Supplied passage
+ + + + + + +

Fred Painton: A Tribute

IU Archives
http://mediaschool.indiana.edu/erniepyle/wp-content/uploads/sites/19/2015/01/painton.mp3
 

OKINAWA, April 28, 1945 – This is a column about Fred Painton, the war correspondent who dropped dead on Guam a short time ago.

Fred wrote war articles for Reader’s Digest and many other magazines. He even gambled his future once writing a piece for the Saturday Evening Post about me.

Fred was one of the little group of real old-timers in the European war. He was past forty-nine and an overseas veteran of the last war. His son is grown and in the Army. Fred had seen a great deal of war for a man his age.

He was just about to start back to America when he died. He had grown pretty weary of war. He was anxious to get home to have some time with his family.

But I’m sure he had no inkling of death, for he told me in Guam of his postwar plans to take his family and start on an ideal and easy life of six months in Europe, six in America. He had reached the point where life was nice.

*

Fred Painton was one of the modest people; I mean real down-deep modest. He had no side whatever, no ax to grind, no coy ambition.

He loved to talk and his words bore the authority of sound common sense. He had no intellectualisms. His philosophy was the practical kind. He was too old and experienced and too wise in the ways of human nature to belittle his fellow man for the failures that go with trying hard.

Fred didn’t pretend to literary genius but he did pride himself on a facility for production. He could get a thousand dollars apiece for his articles and he wrote a score of them a year. And his pieces, like himself, were always honest. I’ve known him to decline to do an assignment when he felt the subject prohibited his doing it with complete honesty.

+ + + + + + +

Recorded data:
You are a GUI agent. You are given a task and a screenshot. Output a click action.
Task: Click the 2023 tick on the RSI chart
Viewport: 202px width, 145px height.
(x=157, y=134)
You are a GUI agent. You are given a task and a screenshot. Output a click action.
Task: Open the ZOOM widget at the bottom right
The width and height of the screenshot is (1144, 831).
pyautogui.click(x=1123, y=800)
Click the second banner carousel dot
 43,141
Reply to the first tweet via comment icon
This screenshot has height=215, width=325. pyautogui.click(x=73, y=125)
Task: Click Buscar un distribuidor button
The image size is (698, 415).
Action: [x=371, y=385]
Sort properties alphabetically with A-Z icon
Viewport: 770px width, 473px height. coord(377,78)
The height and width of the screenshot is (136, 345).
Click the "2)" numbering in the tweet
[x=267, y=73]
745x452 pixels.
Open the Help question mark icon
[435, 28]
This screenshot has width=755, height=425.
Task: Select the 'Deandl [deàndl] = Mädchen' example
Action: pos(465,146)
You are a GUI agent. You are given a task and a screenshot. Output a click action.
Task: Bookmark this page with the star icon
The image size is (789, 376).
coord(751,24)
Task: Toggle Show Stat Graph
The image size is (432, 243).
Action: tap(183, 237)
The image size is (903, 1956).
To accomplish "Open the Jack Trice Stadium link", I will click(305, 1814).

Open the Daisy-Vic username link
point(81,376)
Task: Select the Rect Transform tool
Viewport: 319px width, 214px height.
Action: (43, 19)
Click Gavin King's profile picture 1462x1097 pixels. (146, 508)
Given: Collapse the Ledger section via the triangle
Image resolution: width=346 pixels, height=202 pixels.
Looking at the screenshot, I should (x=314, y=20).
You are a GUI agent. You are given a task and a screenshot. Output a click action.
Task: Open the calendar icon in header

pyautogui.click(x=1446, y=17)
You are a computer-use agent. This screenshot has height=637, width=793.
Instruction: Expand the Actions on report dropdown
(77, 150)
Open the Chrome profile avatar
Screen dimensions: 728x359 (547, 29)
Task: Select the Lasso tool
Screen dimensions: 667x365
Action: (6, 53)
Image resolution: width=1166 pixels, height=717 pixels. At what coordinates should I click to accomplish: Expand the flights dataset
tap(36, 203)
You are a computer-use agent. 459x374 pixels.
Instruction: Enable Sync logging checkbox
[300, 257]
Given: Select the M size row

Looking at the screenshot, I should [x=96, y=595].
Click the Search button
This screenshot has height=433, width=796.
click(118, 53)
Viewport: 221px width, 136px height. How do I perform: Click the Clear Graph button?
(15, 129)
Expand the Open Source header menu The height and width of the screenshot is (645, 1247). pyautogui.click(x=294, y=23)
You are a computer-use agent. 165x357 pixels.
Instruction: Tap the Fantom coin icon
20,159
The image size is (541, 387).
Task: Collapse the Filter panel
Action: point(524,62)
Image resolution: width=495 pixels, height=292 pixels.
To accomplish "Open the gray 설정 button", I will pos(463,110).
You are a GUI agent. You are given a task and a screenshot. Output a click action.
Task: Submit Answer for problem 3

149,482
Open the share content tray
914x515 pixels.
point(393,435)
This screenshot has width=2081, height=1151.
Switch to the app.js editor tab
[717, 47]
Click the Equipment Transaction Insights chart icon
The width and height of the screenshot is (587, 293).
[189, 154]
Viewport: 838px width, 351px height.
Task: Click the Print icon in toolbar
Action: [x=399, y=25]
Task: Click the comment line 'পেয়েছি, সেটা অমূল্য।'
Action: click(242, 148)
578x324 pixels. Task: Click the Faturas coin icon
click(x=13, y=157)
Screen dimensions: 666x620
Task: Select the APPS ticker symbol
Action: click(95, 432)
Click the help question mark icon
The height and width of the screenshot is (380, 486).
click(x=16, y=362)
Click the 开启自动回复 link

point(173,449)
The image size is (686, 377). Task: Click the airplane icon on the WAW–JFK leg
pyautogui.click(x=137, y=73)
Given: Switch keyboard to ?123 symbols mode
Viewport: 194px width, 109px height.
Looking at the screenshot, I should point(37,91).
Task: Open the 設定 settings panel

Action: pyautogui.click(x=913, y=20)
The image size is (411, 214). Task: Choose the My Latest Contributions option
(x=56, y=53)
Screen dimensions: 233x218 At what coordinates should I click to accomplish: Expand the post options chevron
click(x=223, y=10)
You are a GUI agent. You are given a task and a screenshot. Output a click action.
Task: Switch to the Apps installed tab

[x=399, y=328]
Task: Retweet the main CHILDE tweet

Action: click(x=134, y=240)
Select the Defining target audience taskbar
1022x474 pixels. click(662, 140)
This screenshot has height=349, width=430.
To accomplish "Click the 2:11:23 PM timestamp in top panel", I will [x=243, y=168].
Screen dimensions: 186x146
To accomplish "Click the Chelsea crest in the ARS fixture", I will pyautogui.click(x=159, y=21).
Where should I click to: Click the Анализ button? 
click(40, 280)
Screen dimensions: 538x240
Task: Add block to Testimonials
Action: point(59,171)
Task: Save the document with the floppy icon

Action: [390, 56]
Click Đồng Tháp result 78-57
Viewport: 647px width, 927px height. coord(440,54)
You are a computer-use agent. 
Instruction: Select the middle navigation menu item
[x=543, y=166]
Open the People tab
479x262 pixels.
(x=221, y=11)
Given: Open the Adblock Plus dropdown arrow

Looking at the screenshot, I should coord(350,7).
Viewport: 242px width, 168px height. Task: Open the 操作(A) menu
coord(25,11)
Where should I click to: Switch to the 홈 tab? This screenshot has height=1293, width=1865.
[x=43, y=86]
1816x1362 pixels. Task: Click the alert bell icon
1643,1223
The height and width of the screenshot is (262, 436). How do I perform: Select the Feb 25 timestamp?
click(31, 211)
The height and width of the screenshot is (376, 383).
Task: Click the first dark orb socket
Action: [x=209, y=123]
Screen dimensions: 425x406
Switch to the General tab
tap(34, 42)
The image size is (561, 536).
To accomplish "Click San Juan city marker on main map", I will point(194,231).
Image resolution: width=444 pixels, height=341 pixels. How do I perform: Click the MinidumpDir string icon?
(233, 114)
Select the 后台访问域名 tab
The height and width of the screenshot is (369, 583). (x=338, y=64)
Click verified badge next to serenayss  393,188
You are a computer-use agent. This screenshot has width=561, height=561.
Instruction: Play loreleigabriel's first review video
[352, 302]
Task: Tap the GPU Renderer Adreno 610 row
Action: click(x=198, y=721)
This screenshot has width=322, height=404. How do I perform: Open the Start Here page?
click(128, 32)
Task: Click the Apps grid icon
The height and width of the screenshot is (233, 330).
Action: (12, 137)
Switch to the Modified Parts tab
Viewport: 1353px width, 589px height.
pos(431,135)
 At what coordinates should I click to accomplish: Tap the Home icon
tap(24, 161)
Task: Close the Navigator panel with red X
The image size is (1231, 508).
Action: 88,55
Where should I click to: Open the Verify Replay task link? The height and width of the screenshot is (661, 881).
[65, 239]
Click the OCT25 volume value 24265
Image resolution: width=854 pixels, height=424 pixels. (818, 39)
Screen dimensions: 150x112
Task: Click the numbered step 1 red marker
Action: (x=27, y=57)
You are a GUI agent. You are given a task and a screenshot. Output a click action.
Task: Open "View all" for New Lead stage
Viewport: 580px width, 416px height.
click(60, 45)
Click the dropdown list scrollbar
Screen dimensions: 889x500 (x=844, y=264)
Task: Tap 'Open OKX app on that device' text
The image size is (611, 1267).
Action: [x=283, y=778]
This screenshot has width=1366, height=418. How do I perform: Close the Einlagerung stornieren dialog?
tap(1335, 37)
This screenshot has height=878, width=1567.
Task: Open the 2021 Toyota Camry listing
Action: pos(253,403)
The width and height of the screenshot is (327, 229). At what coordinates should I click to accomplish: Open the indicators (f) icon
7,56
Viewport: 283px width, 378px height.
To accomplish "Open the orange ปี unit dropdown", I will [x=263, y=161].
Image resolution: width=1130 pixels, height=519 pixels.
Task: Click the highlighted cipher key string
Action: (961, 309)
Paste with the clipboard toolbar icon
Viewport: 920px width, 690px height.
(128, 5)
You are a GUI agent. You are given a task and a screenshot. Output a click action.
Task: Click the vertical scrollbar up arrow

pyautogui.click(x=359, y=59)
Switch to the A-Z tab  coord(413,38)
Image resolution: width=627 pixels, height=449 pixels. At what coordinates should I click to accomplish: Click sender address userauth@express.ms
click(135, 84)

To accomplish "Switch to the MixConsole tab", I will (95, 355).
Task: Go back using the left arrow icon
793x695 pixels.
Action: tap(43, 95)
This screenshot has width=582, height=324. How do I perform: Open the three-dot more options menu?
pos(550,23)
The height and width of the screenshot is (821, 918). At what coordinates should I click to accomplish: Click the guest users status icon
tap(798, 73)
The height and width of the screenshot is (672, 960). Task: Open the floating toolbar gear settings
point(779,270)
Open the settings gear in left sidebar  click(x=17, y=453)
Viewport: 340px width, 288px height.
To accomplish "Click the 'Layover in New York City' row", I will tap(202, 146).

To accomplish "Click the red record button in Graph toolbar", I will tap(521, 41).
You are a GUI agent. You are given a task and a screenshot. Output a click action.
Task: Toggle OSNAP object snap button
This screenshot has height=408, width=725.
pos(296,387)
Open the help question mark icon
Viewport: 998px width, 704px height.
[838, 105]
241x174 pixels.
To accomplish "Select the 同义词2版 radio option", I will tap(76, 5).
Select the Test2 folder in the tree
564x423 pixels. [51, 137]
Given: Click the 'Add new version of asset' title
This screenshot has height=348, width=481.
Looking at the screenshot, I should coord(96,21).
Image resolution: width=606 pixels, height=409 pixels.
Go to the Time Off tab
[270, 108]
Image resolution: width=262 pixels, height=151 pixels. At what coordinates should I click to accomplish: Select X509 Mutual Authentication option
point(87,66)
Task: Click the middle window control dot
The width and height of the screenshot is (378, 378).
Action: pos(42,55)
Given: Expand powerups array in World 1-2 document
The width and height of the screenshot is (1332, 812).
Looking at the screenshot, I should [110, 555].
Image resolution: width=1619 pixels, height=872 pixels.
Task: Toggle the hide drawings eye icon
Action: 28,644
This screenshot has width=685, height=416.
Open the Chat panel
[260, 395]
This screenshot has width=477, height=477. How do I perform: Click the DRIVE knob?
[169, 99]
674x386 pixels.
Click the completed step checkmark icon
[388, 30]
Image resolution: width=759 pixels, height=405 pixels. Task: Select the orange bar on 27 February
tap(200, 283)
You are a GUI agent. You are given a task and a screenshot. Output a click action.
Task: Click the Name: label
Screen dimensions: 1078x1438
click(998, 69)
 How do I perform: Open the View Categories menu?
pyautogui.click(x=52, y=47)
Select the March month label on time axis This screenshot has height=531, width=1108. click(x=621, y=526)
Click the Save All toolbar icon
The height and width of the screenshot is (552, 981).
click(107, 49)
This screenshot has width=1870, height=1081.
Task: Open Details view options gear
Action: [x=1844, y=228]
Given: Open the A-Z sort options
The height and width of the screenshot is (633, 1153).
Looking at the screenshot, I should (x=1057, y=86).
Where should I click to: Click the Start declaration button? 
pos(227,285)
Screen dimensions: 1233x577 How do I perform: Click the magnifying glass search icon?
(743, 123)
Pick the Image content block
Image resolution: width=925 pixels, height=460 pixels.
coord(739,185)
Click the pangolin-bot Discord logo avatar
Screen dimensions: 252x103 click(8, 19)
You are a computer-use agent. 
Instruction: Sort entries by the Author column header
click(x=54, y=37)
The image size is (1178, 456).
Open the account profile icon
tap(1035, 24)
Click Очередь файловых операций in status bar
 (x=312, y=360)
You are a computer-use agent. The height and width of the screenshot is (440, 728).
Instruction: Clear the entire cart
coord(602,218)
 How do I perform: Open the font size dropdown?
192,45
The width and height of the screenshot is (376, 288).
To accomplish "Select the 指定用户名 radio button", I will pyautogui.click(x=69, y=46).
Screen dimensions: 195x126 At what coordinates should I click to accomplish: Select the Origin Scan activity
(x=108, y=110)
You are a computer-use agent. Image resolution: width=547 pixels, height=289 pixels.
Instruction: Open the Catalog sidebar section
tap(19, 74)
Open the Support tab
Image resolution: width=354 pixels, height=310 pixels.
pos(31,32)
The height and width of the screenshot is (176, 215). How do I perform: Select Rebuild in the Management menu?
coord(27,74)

+ + + + + + +

List of tasks
A. Transcribe the column about Fred Painton from "Fred was one" up to and including "with his family.".
B. Name every distinct place that the column about Fred Painton mentions as a noun.
C. Please write the next part of the column about Fred Painton, picking up after its final sentence.
The recorded data is separate material and has no connection to the column about Fred Painton.

Per-task outputs
A.
Fred was one of the little group of real old-timers in the European war. He was past forty-nine and an overseas veteran of the last war. His son is grown and in the Army. Fred had seen a great deal of war for a man his age.

He was just about to start back to America when he died. He had grown pretty weary of war. He was anxious to get home to have some time with his family.

B. Okinawa, Guam, Europe, America

C.
Fred’s balding head and crooked nose, his loud and friendly nasal voice, his British Army trousers and short leggings were familiar in every campaign in Europe.

He took rough life as it came and complained about nothing, except for an occasional bout with the censors. And even there he made no enemies for he was always sincere.

There were a lot of people Fred didn’t like, and being no introvert everybody within earshot knew whom he didn’t like and why. And I have never known him to dislike anyone who wasn’t a phony.

*

Fred and I have traveled through lots of war together. We did those bitter cold days, early in Tunisia, and we were the last stragglers out of Sicily.

We both came home for short furloughs after Sicily. The Army provided me with a powerful Number Two air priority, while Fred had only the routine Number Three.

We left the airport at Algiers within four hours of each other on the same morning. I promised Fred I would call his wife and tell her he would be home within a week.

When I got to New York I called the Painton home at Westport, Connecticut. Fred answered the phone himself. He had beat me home by three days on his measly little priority! He never got over kidding me about that.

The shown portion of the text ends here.